Quaker agrees to tone down exaggerated health claims on oatmeal
CSPI drops plans to sue
The Quaker Oats Company has agreed to drop certain claims on labels and in advertising that the Center for Science in the Public Interest (CSPI) says exaggerated the health benefits of eating oatmeal. Quaker will no longer describe its oatmeal as a “unique” whole grain food that “actively finds” cholesterol and removes it from the body, and will no longer display a graph that greatly exaggerated the cholesterol-lowering potential of oatmeal. In turn, CSPI will not file a lawsuit that it warned Quaker company about in October.

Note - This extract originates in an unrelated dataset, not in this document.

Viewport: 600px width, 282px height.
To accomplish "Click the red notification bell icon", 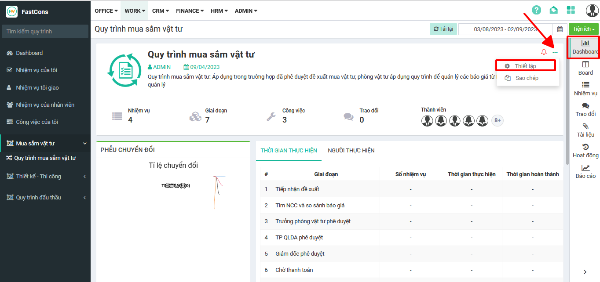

“Oatmeal is a healthy food, but that’s no excuse to give people the impression that it will miraculously remove cholesterol from your arteries or to otherwise exaggerate its benefits,” said CSPI litigation director Steve Gardner. “We are pleased that Quaker was receptive to our concerns and that actually filing a lawsuit became unnecessary.”
New copy on Quaker’s packaging and advertising will read: “as part of a healthy diet, the soluble fiber in oatmeal helps remove cholesterol” and “3 grams of soluble fiber daily from oatmeal may help reduce heart disease risk as part of a heart-healthy diet.” The changes are modest but make the new labels truthful, according to CSPI. The products included in the agreement include Old Fashioned Oats, Instant Oatmeal, Oatmeal Squares cereal, Oatmeal To Go bars, Take Heart, and Sun Country Quick Oats.
CSPI’s litigation project, established in 2005, has helped improve food labeling and marketing through settlements with Pinnacle Foods, Frito-Lay, and others. In 2006, CSPI dropped a lawsuit it had filed against KFC after that company announced a switch away from partially hydrogenated oil to heart-healthy soybean oil for deep-frying, and also negotiated an agreement with Procter & Gamble to more clearly label the artificial fat substitute olestra on Pringles Light Fat Free potato crisps. This year, CSPI sued Coca-Cola and Nestlé, the makers of Enviga, a carbonated green tea drink, for marketing the product with deceptive claims about its alleged “calorie burning” properties.
“Of course, the Food and Drug Administration should be the one policing food labels, but the agency is so short-staffed and dysfunctional that officials won’t take action even when a neatly wrapped complaint is handed to them with a ribbon around it and a bow on top,” said CSPI executive director Michael F. Jacobson.